The two of them sat on the floor together while the water in the kettle warmed, watching Joe stalk across the floor as if Laura had just put her through the most demeaning ordeal a cat could ever undergo.

“He’s a nice cat,” Uley said.

“A nice cat that’s gonna have kittens any day.”

They looked at each other and, for some reason, started laughing. “What a crazy thing,” Uley said, almost giggling and giving herself away. “A cat named Joe who’s gonna have babies.”

“You want one of them?” Laura asked. “Moll wants me to sell ’em. She says I could get twenty-five bucks apiece for them, because everybody needs mousers.”

Uley shook her head. “I’d love one. But I sure don’t have money like that.”

“I’d give you one. Since you and your pa picked me up and got me warm. I’d tell Moll it was a thank-you present. She’ll make me give her half the money, anyway. She always does.”

Uley’s eyes widened. “For the work you do?”

“Yeah.”

The kettle was making tinny noises on the stove and Uley knew the water was ready to boil. She stood up to pour it into the deep tin tub in the corner.

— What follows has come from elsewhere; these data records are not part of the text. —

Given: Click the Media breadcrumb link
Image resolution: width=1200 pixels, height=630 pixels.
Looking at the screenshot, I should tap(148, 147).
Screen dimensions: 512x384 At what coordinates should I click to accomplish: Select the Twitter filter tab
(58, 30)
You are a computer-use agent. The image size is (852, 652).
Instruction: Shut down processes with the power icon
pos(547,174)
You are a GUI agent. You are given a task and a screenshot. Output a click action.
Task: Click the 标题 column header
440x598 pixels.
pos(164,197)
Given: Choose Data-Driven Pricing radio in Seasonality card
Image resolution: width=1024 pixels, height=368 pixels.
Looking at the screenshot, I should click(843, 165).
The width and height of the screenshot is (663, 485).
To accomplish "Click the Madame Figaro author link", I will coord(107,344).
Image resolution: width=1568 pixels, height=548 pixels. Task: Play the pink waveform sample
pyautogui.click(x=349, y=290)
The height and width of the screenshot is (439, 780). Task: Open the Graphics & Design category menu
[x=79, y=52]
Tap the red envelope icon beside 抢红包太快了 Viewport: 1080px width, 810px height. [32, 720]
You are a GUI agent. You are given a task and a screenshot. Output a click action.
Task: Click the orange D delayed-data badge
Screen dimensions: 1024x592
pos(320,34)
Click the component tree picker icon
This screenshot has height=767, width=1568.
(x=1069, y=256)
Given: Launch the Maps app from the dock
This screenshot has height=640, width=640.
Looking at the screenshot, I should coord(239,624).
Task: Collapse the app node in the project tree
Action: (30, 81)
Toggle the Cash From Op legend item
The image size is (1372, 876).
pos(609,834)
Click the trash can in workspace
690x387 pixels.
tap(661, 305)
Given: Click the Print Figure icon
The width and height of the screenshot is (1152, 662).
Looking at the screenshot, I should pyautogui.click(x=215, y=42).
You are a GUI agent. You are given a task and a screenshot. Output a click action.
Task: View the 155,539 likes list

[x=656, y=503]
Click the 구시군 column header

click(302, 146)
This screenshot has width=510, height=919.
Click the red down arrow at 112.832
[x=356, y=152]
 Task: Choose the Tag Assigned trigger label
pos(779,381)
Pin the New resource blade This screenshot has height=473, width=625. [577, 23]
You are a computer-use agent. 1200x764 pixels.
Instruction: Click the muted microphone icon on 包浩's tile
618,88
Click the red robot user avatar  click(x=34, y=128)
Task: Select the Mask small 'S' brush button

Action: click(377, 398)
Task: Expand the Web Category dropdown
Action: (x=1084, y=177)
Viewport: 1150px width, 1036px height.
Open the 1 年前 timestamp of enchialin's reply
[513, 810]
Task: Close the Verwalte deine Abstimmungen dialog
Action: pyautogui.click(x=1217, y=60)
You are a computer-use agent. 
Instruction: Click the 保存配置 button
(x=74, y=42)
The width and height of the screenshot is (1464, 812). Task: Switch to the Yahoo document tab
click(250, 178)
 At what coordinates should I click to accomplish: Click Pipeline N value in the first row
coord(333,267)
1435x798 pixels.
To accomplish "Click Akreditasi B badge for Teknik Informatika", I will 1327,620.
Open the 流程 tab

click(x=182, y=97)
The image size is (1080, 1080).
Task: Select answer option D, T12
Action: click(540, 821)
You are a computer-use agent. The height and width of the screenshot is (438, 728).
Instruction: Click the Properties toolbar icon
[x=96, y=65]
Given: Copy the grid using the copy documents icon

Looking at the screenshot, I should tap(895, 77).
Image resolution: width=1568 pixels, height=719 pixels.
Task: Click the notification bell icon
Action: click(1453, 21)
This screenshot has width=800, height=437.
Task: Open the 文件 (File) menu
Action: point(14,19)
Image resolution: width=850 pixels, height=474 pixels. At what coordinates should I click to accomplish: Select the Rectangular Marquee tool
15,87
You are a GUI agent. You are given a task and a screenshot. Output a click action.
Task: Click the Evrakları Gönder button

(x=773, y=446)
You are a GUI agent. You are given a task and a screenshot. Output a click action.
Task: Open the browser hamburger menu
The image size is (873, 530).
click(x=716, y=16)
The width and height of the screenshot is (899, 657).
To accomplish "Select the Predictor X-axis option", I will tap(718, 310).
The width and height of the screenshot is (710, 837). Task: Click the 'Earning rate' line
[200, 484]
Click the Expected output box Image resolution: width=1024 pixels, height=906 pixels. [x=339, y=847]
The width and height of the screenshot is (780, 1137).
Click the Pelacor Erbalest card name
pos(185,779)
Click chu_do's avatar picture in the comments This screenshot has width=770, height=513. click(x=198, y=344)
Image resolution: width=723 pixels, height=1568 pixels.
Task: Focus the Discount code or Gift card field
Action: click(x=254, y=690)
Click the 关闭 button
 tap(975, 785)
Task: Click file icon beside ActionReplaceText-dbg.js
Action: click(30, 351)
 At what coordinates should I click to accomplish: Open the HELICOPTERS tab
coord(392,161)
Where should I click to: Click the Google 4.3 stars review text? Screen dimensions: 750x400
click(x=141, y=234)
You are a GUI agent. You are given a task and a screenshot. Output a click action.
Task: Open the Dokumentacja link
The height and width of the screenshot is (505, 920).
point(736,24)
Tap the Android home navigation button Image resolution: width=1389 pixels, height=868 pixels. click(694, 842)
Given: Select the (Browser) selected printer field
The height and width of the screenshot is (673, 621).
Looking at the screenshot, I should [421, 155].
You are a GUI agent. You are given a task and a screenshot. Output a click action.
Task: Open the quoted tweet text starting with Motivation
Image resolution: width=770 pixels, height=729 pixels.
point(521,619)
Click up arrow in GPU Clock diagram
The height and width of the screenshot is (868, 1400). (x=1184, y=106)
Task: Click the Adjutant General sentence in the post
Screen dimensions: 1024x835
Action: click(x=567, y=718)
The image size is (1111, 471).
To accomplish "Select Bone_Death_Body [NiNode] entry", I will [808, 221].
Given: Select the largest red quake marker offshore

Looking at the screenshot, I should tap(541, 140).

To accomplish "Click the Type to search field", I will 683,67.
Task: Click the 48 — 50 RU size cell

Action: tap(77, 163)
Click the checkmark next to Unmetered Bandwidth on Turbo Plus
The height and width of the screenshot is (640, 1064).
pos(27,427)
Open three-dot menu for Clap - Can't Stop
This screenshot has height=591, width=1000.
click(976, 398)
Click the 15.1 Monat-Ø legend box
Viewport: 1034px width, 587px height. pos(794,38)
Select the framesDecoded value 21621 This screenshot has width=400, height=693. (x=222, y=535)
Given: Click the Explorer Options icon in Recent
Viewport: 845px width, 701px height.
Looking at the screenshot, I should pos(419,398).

“Are you Uley Kirkland?” Laura asked.

“Sure am.”

“Thought that’s who you were. I’ve heard all about you at Ongewach’s, how you jumped on that man that was trying to kill the marshal last week.”

“You have?”

“Yep. Everybody in town knows you. They all say it’s amazing, because you’re such a little thing, without so much as peach fuzz on your chin, jumping on a murderer and getting him down.”

“Is that so?”

“They say you’re just about too good for your britches, never coming into Frenchy’s or Ongewach’s, always talking to them about committing their lives to Jesus and such.”

“Your water’s ready. Come get your bath.”

“That Aaron Brown, he’s one amazing fellow. He was up at Ongewach’s the night before he tried to do the shooting, playing cards and all dressed up and smellin’ good. I’ve got to tell you, it’s too bad he done what he done. He was the best-looking, best-smelling man we’ve had in that place for the longest time.”

It irked Uley, having everybody always talking about Aaron Brown. “Well, he’s sure not smelling very good now.”

“Nope. I bet not.”

Uley hung up two quilts so that Laura could have some privacy. She grabbed some of her own things out of a drawer. “Put these on when you get done. That way you won’t catch your death.”

Laura’s eyes met hers. “Thanks, Uley. I’ve never had anybody take care of me, not since I was little and my mama did it.”

Uley turned away, feigning propriety. She didn’t want Laura to see her face just then. She didn’t have a ma to take care of her, either. “Did your mama die?”

“Yeah,” Laura answered as Uley heard her sinking into the warm tub. “She did. Did yours?”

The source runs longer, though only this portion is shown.